"Well, after a while the Indians and the white men got to be pretty friendly. The Indians could see that knives and axes and copper cups, to say nothing of guns, were a heap better than anything they had; and the white men on the other hand wanted the furs and dresses that the Indians wore. They traded for them, and after a while the Indians and the white people got to know each other pretty well, and commenced to trade regularly.
"And that's the story as I heard it."
"You told that mighty well, Mason," commented Hugh; "a great deal better than anybody else could tell it, except perhaps old John Monroe, or some of those old Piegans."
"But I want a lot of explanation," said Joe. "What about those fellows with the red tails? I don't savvy that a bit. I can understand about the red bodies, because I suppose that means they wore red shirts, but what about the red tails?"
"Well, Joe," replied Hugh, "you've never been out in that northern country or else you wouldn't ask a question like that. The old voyageurs and people in the North always used to wear a red sash tied around their waist with the long ends hanging down in front. When they were working, to get these ends out of the way, they used to pass them around their body, and then under the sash, so that they hung down behind."

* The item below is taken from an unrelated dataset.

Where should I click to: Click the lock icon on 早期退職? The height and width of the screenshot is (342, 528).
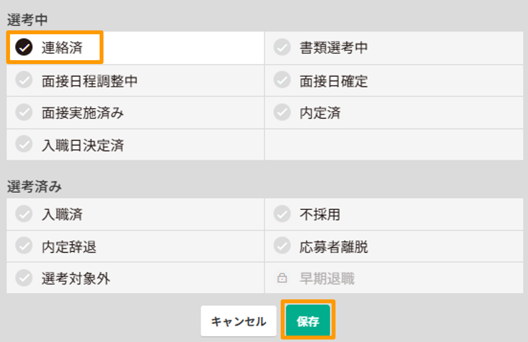(x=282, y=278)
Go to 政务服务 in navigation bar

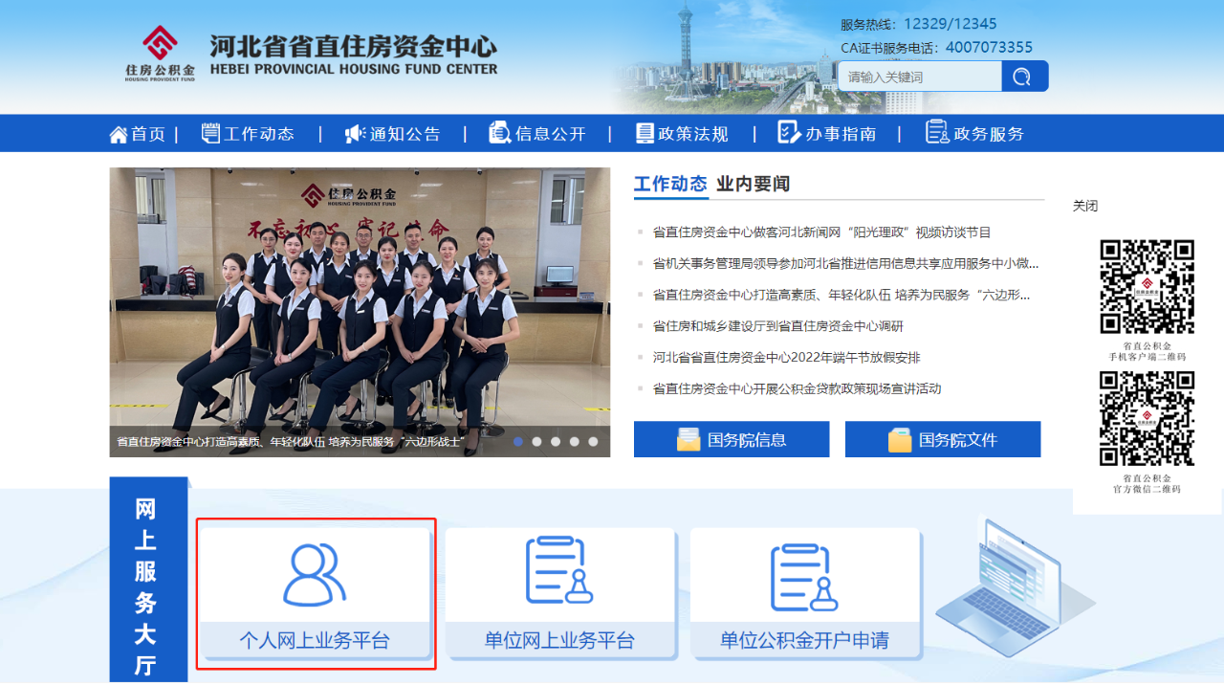coord(988,134)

"Well," laughed Joe, "that certainly is the limit."
"And," Jack said, "just think of their taking a tree chopped down with an ax for one cut down by a beaver; and their not knowing the foot-prints of a person wearing a shoe!"
"Sho," drawled Hugh; "haven't I told you time and again that we all of us measure up things by what we ourselves have seen, and we find it hard to believe anything that's outside the range of our own experience. If there was any way of proving it, I'd be willing to bet a good horse and saddle and bridle that if we'd been there we'd all have acted just the way those Indians did."